Avec The Word, Lennon et McCartney proclament pour la première fois ce qui deviendra le credo hippie par excellence : Love. Genèse : La chanson est née d’une séance d’écriture conjointe entre John et Paul. « The Word fut le fruit d’une illumination : j’ai réalisé que l’amour était la réponse, j’étais plus jeune, c’était sur Rubber Soul, ma première expression de ça fut une chanson appelée The Word.* » dira John. En effet, The Word (littéralement « le mot ») présente l’amour comme le mot ultime, porteur de vérité et de salut. Lennon et McCartney, un brin prophétiques, s’y posent en évangélistes laïcs : « Now I’ve got it, the word is good / I’m here to show everybody the light » (« Maintenant j’ai compris, le mot est bon / Je suis ici pour montrer la lumière à tout le monde »). Il s’agit là d’un quasi prêche pop, bien avant All You Need Is Love (1967) qui reprendra cette thématique de manière encore plus explicite. Paul confirmera qu’ils avaient fumé un peu de marijuana en écrivant The Word, et qu’exceptionnellement cela ne les avait pas dispersés mais leur avait fait voir coloré – au point qu’ils avaient rédigé les paroles sur une feuille multicolore. « C’est la première fois qu’on faisait ça, on n’avait pas l’habitude de fumer en travaillant car ça embrouillait l’esprit. Mais là on l’a fait et on a écrit tout un texte multicolore… » se souvient McCartney.
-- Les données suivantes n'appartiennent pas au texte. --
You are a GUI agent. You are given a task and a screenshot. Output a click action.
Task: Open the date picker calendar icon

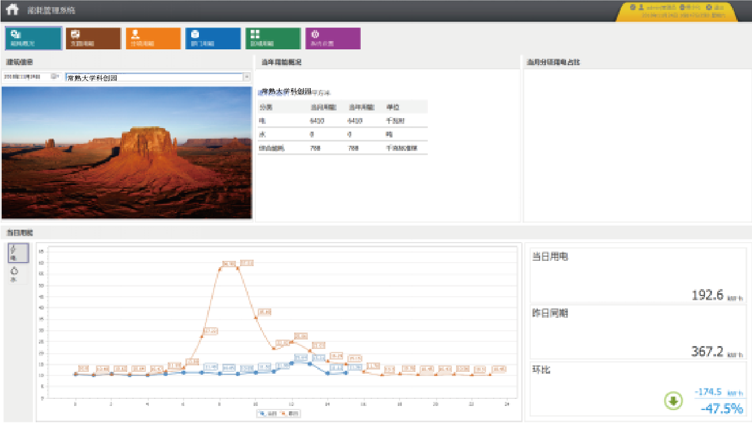click(x=54, y=76)
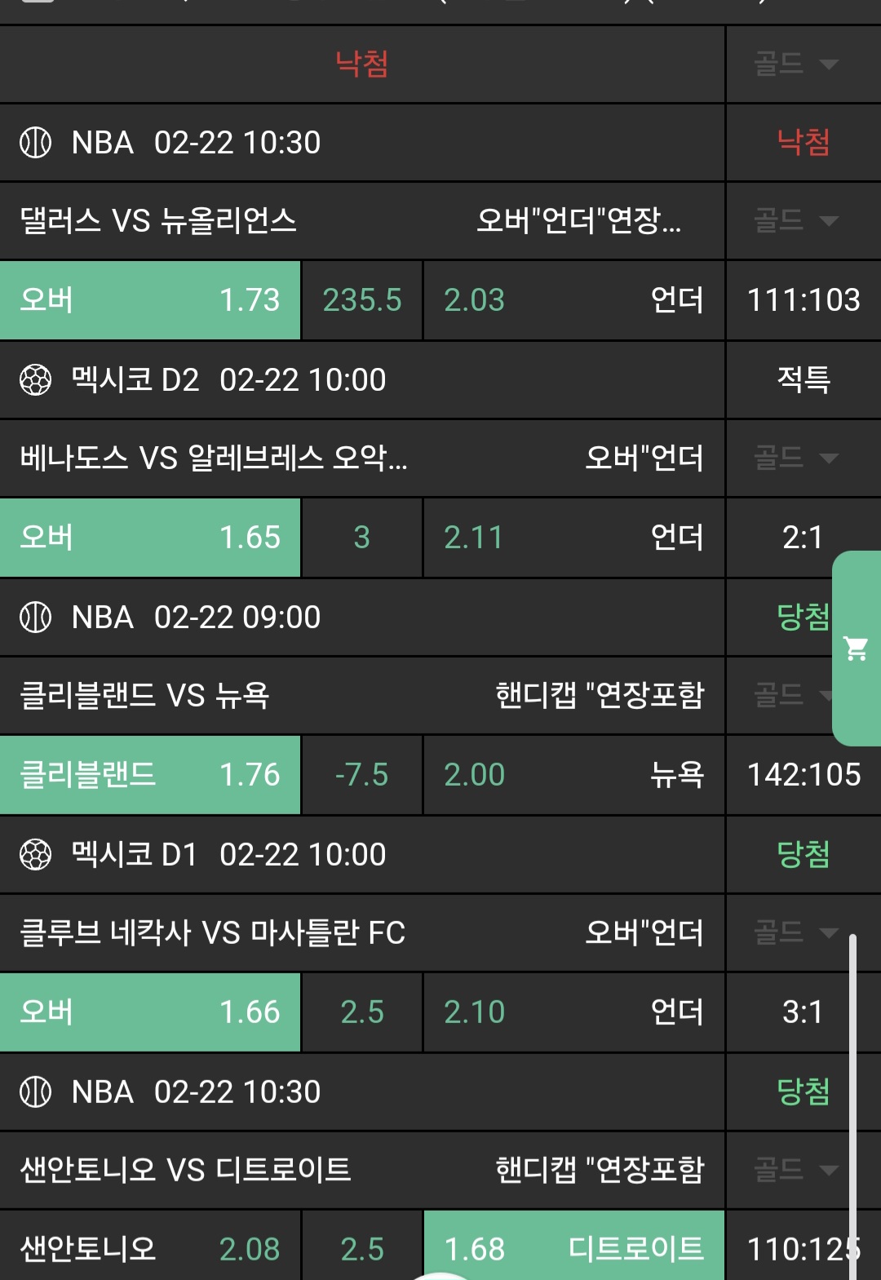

Analyse musicale : La tonalité est en Ré majeur mixolydien. Le morceau baigne dans une ambiance funky pour l’époque. Le rythme est presque celui d’un morceau de soul uptempo (Ringo accentue le backbeat de caisse claire sur 2 et 4 et utilise généreusement le tambourin pour doper le groove). La basse de Paul est bondissante, très syncopée, jouant par moments des petites gammes blues qui donnent du corps (certains y voient l’influence de Duck Dunn de Stax/Volt : un commentateur notait que la basse « sonne presque comme Duck Dunn… c’est sûrement la Rick qu’il utilise ici »). L’harmonie repose sur un accord pivot de Ré7 sur lequel se construit le chant principal, ce qui confère un feel légèrement bluesy. La structure est couplet – refrain – couplet – refrain – pont – refrain, assez directe.
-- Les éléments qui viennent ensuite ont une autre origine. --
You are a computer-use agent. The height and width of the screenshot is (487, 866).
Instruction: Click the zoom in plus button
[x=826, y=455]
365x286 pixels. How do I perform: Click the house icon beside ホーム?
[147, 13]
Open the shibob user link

Instruments et arrangement : The Word est l’une des chansons les plus riches en claviers de l’album. George Martin joue un harmonium (sorte d’orgue à pédale) en arrière-plan, particulièrement audible dans le final où il double l’accord chanté de « the word is love ». McCartney apporte un piano aux accents R&B, enregistré sur les mêmes pistes que la guitare. Cela donne un mélange où le piano électrique renforce les croches de guitare, produisant un tapis rythmique très dansant. Harrison tient la guitare principale avec un son un peu tranchant, jouant des accords de septième très funky (certains ont comparé ses chops à ceux d’un guitariste soul tel Jimmy Nolen de James Brown). La batterie de Ringo, couplée au tambourin omniprésent, est d’une efficacité redoutable : c’est simple mais terriblement entraînant.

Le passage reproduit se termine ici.